HTTP caching in Scrapy avoids re-downloading the same page every time a spider is tested, which shortens iteration cycles and reduces unnecessary load on the target site. That is especially useful while selectors, pagination, and item parsing are still being refined against a stable response.

Scrapy enables caching through HttpCacheMiddleware, which stores each request and response pair under the project data directory and looks them up again by request fingerprint. The default filesystem backend writes relative cache paths beneath .scrapy, and the default DummyPolicy replays the stored response until it expires.

Expiration, cache policy, and per-request bypasses matter because cached HTML can hide live content changes, login state, and one-time tokens. A non-zero HTTPCACHE_EXPIRATION_SECS value is safer for normal development, while meta={"dont_cache": True} should be used on requests that must always hit the live site.

Steps to enable HTTP cache in Scrapy:

  1. Open the project settings file from the Scrapy project root.
    $ vi demo/settings.py
  2. Add the HTTP cache settings to the project configuration.
    HTTPCACHE_ENABLED = True
    HTTPCACHE_DIR = "httpcache"
    HTTPCACHE_EXPIRATION_SECS = 600

    A relative cache directory is stored under .scrapy, so this setting writes the cache to .scrapy/httpcache inside the project.

  3. Run the spider once to download the live response and populate the cache.
    $ scrapy crawl catalog
    ##### snipped #####
    2026-04-16 06:19:49 [scrapy.statscollectors] INFO: Dumping Scrapy stats:
    {'httpcache/firsthand': 1,
     'httpcache/miss': 1,
     'httpcache/store': 1,
     'item_scraped_count': 2}
    ##### snipped #####

    httpcache/store confirms that the response was written into the cache backend during this crawl.

  4. Run the same spider again to confirm that Scrapy serves the stored response instead of downloading it again.
    $ scrapy crawl catalog
    ##### snipped #####
    2026-04-16 06:19:50 [scrapy.statscollectors] INFO: Dumping Scrapy stats:
    {'httpcache/hit': 1,
     'item_scraped_count': 2}
    ##### snipped #####

    httpcache/hit confirms that the middleware reused the stored response during the second crawl.

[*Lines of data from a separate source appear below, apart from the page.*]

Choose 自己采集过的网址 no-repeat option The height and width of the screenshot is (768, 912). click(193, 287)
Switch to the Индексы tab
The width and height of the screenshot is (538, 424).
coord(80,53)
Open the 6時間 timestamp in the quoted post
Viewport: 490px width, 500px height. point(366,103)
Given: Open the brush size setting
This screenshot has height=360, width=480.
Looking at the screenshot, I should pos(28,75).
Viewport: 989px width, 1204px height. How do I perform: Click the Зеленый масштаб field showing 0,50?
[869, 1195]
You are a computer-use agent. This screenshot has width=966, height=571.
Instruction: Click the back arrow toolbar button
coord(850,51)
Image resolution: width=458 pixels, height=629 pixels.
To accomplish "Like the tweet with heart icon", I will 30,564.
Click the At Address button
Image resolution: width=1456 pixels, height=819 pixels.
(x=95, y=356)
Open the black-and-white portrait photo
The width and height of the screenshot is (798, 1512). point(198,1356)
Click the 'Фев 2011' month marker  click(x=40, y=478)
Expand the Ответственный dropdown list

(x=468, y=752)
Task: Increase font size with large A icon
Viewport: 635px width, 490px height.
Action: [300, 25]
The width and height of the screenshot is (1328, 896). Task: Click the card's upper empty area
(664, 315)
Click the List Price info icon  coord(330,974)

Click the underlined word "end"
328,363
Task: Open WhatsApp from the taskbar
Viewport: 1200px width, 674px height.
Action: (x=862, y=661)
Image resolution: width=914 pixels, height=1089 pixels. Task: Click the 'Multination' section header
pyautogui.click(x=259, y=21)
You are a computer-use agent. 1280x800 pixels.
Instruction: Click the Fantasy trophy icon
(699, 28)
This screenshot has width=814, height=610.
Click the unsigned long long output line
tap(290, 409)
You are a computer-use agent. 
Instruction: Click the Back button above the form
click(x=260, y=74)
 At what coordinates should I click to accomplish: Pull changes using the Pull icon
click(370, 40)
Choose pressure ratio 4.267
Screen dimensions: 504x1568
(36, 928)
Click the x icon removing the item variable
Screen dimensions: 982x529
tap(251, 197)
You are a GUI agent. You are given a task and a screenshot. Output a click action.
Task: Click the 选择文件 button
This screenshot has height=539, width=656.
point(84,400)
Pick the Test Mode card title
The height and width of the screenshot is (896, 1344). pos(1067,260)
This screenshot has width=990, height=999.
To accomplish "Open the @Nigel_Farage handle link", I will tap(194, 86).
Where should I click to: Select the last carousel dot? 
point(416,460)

  5. List the cache root to confirm that Scrapy created a per-spider cache tree on disk.
    $ ls -1 .scrapy/httpcache
    catalog

    Each spider gets its own directory below .scrapy/httpcache, and each cached request is stored under a fingerprinted subdirectory inside that spider tree.

Notes

  • The default DummyPolicy ignores server cache headers and replays stored responses until they expire.
  • Switch to RFC2616Policy when Cache-Control, ETag, and Last-Modified headers should control freshness and revalidation.
  • Use an expiration value of 0 only when cached responses should never expire, such as offline replay or parser work against a fixed page snapshot.
  • Set dont_cache to True on login requests, CSRF-protected forms, and other session-bound pages that should always be fetched live.
  • Remove .scrapy/httpcache to clear stored responses and force the next crawl to download fresh copies.